▶ DATA UNDER STUDY
------

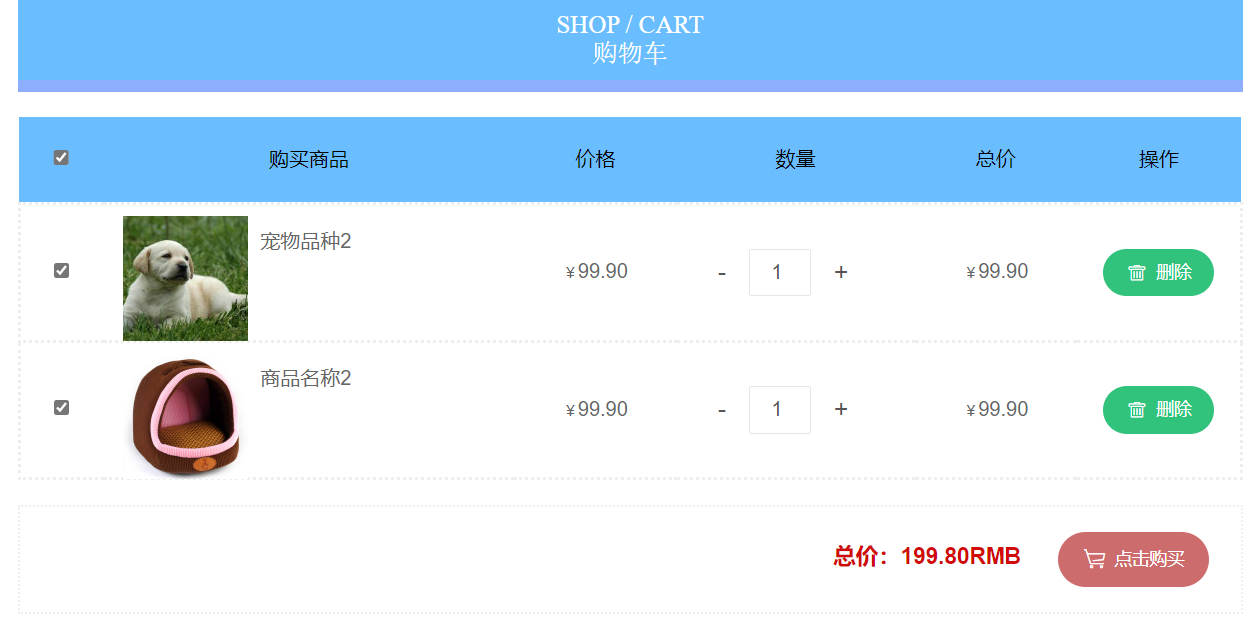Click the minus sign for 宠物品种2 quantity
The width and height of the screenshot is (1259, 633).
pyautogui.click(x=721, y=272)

------

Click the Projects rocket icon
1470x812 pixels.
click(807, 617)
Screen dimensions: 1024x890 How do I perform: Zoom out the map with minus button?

------

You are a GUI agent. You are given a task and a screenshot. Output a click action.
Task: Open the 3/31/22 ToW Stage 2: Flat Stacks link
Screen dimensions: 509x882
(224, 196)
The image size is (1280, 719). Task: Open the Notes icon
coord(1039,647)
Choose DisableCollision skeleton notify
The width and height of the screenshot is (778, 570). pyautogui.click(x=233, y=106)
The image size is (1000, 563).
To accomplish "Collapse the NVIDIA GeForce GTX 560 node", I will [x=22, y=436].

------

▶ DESCRIPTION OF THE TASK
Reproduce only the lines above spanning from the line containing "1470x812 pixels." through the line containing "Screen dimensions: 1024x890", word for word.

▶ TASK OUTPUT
1470x812 pixels.
click(807, 617)
Screen dimensions: 1024x890 How do I perform: Zoom out the map with minus button?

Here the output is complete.